Global FX: Dollar resumed its bullish run as it surge to near 107-level, pressuring other currencies at the same time

Global Rates: Cautious sentiment on higher-for-longer rates sent global yields higher

MYR Bonds: MGS/GII market was quiet as investors took to the sideline despite healthier volume traded in PDS market

USD/MYR: Ringgit depreciated, in line with regional currencies weaker performances

Macro News

United States : In September 2023, the ISM Manufacturing PMI in the US increased to 49, marking the slowest contraction in the manufacturing sector in ten months. New orders fell at a slower rate, leading to increased production and solid employment figures. Prices also declined for the fifth consecutive month, potentially improving manufacturers' margins.

Euro Area : The Euro Area seasonally-adjusted unemployment rate fell to a record low of 6.4% in August 2023, down from 6.5% in July. Germany had the lowest jobless rate at 3%, while Spain, Italy, and France reported higher rates. Youth unemployment also dropped to a record low of 13.8% in August.
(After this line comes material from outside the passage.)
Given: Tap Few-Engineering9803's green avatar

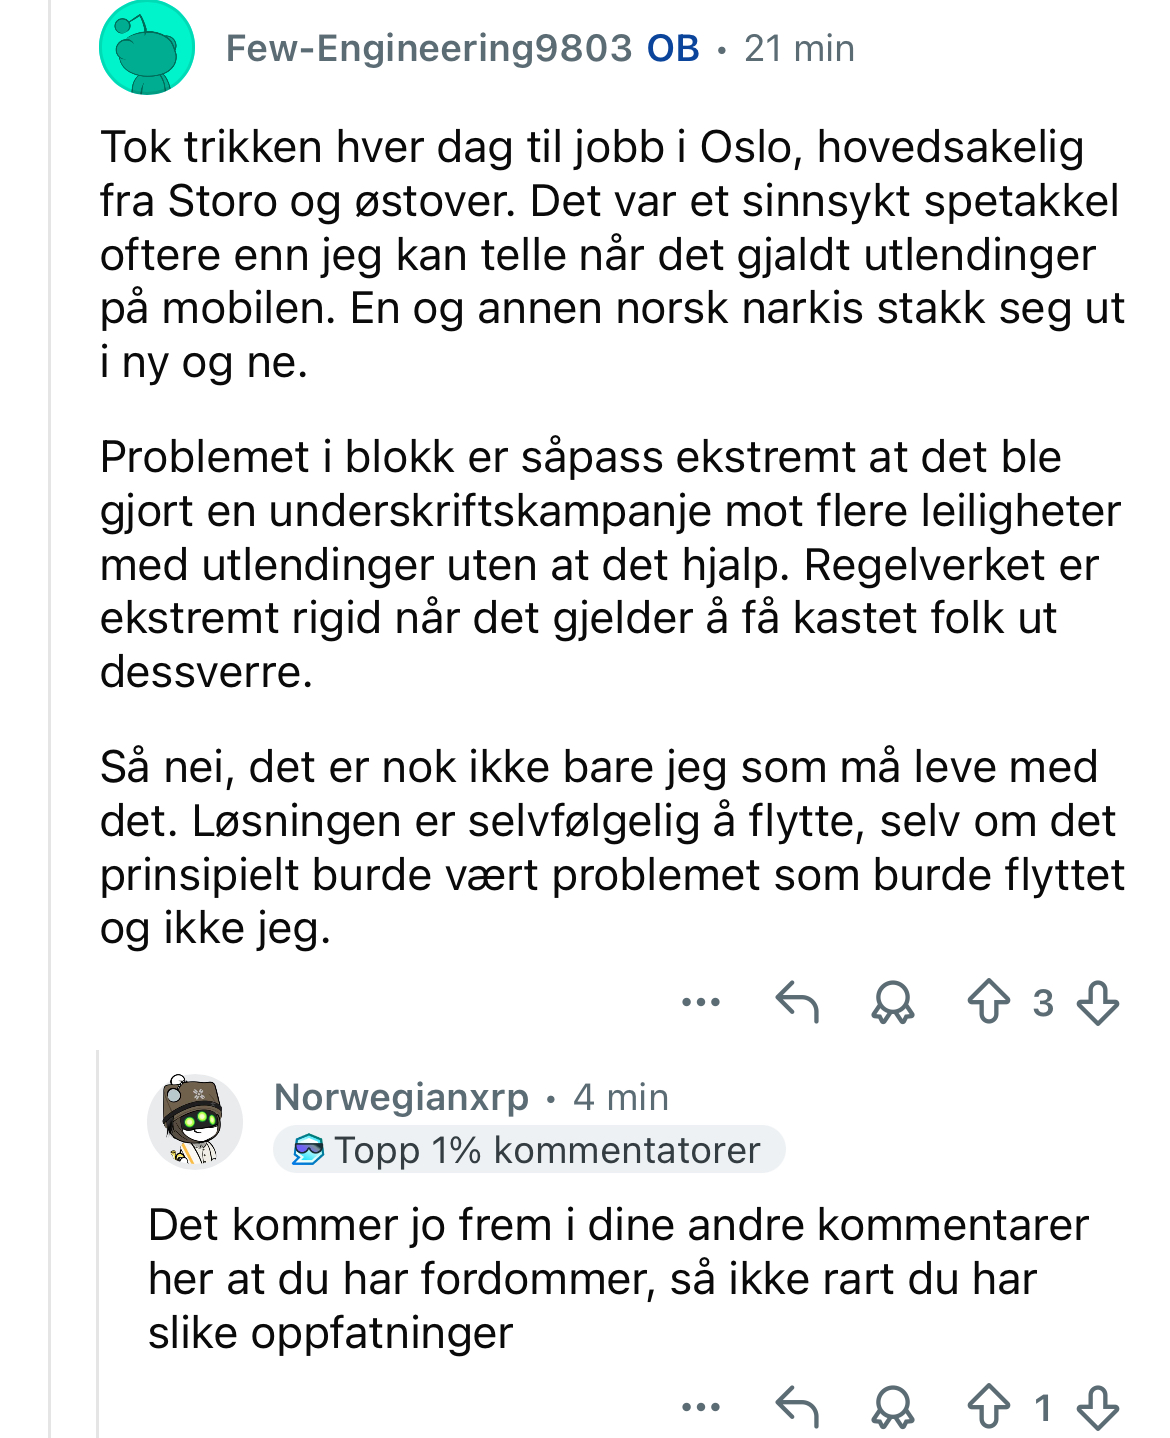Looking at the screenshot, I should 147,48.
United Kingdom : The S&P Global Malaysia Manufacturing PMI dropped to 46.8 in September 2023, the lowest since January and marking the 13th consecutive monthly decline in the manufacturing sector. New export orders shrank significantly, and employment continued to drop for the fifth consecutive month. Both output and new orders also slowed, and purchasing activity saw its most significant decline since September 2021. Backlogs of work decreased for the 16th straight month, and supplier performance improved slightly. Input cost inflation was low over the past three years, but charge inflation was the strongest in ten months.

Fixed Income

Global bonds: UST market started the month of October on weaker footing as yields climbed given that investors remained cautious for the key interest rates to stay higher for a longer. The Manufacturing PMI data by S&P Global was revised higher to 49.8 from 48.9 while ISM Manufacturing PMI improved to 49, surpassing the market’s expectations of 47.8 and the prior month’s reading of 47.6. On another note, Fed speak by Vice Chair Michael Barr and Chair Jerome Powell continue to highlight the need to control inflation. The cautious sentiment was reflected in Europe as Bund 10Y rose 8 bps while Gilt 10Y climbed 13 bps. On the data front, the Eurozone’s unemployment rate dipped lower to 6.4%, the lowest on record, while its Manufacturing PMI remained the same as its initial estimate of 43.4. This marked fifteenth straight months of sub- 50 reading, prompting concerns for the region’s economic outlook. The JGB 10Y yield was up 1 bps to 0.78% after the BoJ hinted for an eventual exit from the negative interest rate policy in its summary of opinions.

MYR Government Bonds: Ringgit bonds started the new month on defensive mode amid the weaker Ringgit and higher global bond yields. Trading activities were rather lukewarm, and sentiment remained cautious as market participants prefer to stay on the side-line as global bond yields continue to be under pressure as market repositioned to the US Fed’s higher for longer narrative.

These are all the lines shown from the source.